We arrived early. First, we put some sunscreen on. Now, we get our diving flippers on. The kids’ ones are smaller and more manageable. Peter began to walk quickly and suddenly fell down and we all laughed at the astonishment on his face. His father, Antonio, explains that it is better to enter the sea walking backwards to avoid tangling flippers in the sand and we passed through like Pedro. Wow what great! The water feels fresh and is clean and transparent.
We check the equipment before entering the sea
Even though this part of the sea is shallow, Alicia has a life jacket on. It is the smallest one and it will help her to float for a longer time. It is safer and more comfortable. Her mother adjusts her goggle straps and checks that there is no water that can enter nor too tight. She also places the snorkel tube making sure it fits around her mouth. Peter makes us laugh again when testing his tube. He blew so hard on it that the water spurted out and wet a couple that were standing next to us. We checked if all our equipment is in the right place and began swimming toward the rocks.
Do you know what Posidonia is?
Alicia complains about the seaweed on the sandy bottom. But it is not seaweed, it´s a plant called Posidonia Oceanica, which provides oxygen to the water and that’s why it is so transparent. Antonio tells us that Menorca is surrounded by a barrier of Posidonia which ensures the quality of the waters in which we swim and becomes the habitat of many marine species. Then he takes a small seaweed from out between the rocks, crumbling it up with his fingers and puts it back into the water. Almost instantly a small silver fish and other major fishes approach it.
Do not step on sea urchins and watch the jellyfish
Catalina said to be careful with the urchins and ensure that there can be jellyfish around. Peter has found a starfish, we all approach to see. His father has taught us that we should not disturb the animals or alter the marine ecosystem.
We have not strayed far from the coast but we notice that the water is colder. Antonio, who showed us some small crabs and even an octopus, says that's it´s enough for today.

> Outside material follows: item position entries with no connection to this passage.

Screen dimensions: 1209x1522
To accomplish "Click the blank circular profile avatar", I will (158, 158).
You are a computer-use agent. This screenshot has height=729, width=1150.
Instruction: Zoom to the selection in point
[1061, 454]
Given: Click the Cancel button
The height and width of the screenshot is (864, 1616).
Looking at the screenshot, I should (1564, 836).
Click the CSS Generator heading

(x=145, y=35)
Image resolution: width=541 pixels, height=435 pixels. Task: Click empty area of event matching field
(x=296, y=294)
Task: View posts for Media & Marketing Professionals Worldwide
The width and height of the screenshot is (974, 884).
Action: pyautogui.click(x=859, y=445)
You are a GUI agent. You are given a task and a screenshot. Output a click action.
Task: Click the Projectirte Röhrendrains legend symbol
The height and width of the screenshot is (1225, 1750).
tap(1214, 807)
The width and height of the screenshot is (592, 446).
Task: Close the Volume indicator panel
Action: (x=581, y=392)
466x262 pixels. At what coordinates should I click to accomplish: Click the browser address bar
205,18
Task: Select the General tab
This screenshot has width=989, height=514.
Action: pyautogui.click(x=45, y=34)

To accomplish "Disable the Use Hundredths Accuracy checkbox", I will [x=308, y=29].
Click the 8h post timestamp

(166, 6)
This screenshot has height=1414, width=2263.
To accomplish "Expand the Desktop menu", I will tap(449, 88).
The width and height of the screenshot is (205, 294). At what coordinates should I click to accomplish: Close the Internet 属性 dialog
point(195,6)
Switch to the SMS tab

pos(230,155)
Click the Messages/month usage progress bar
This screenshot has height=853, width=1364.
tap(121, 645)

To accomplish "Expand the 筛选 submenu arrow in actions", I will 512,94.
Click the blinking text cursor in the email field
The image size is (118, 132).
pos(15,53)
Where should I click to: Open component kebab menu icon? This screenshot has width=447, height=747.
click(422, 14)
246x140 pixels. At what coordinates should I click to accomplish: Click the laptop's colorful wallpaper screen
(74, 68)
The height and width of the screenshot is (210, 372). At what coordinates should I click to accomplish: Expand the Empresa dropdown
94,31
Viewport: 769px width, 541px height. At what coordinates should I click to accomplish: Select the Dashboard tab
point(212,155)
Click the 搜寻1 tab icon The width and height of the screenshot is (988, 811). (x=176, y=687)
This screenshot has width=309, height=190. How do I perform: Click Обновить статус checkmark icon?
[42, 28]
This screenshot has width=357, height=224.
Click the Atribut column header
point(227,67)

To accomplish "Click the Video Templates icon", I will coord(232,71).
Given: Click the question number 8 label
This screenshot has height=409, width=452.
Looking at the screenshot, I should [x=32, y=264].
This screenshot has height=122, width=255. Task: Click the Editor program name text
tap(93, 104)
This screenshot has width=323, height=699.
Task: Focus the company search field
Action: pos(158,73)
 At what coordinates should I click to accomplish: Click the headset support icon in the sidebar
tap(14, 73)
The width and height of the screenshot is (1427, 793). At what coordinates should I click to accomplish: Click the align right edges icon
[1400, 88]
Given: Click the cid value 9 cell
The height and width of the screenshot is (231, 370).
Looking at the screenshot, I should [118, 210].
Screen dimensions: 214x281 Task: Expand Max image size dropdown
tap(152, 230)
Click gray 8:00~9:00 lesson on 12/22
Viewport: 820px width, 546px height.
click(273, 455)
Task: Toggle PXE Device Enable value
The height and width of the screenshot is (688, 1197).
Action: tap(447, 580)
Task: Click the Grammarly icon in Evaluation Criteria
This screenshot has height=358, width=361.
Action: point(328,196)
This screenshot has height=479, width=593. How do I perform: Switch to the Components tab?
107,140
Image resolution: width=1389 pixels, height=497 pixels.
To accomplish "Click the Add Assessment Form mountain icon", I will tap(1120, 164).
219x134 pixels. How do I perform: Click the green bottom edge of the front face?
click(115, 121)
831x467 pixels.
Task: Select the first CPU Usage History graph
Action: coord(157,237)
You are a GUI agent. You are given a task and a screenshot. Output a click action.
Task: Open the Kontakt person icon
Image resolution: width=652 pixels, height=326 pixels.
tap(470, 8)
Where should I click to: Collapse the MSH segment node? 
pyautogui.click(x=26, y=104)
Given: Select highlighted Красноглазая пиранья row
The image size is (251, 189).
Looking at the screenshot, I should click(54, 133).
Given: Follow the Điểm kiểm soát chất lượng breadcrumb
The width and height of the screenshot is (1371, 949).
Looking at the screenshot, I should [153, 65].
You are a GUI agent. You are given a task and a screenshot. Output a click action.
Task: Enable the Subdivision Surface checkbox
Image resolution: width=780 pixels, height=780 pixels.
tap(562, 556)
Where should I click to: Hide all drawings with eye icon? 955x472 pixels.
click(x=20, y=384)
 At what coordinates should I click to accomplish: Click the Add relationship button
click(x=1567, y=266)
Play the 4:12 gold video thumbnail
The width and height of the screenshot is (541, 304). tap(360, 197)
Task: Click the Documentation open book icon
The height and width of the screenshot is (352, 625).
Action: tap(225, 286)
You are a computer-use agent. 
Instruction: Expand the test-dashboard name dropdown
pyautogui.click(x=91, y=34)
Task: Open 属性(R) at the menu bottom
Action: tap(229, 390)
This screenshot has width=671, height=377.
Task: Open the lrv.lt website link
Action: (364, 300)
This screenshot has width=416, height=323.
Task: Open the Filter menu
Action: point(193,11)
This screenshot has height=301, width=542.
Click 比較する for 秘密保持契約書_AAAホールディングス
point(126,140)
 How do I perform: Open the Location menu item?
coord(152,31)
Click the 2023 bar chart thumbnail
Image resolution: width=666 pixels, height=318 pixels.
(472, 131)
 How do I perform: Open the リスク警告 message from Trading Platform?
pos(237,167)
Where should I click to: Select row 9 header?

If we spend more time at sea we should have brought a wetsuit because our body cools down fast and that how we can get sick.
Preserve the sea, it´s flora and fauna
We left the beach to heat up in the sun. Pedro would like to go and see some underwater caves but his father reminds him that he yet has to grow a bit more to do so. He promises that within a few years, he can see the Malakoff, a French freighter that sank off the coast of Ciutadella almost a century ago. It continues submerged and many fish live in it.
Family snorkeling was great. The adults did not only help but they also explained the importance of preserving the sea, its flora and fauna and how to take the right care to make sure it stays as clear and blue as it is today.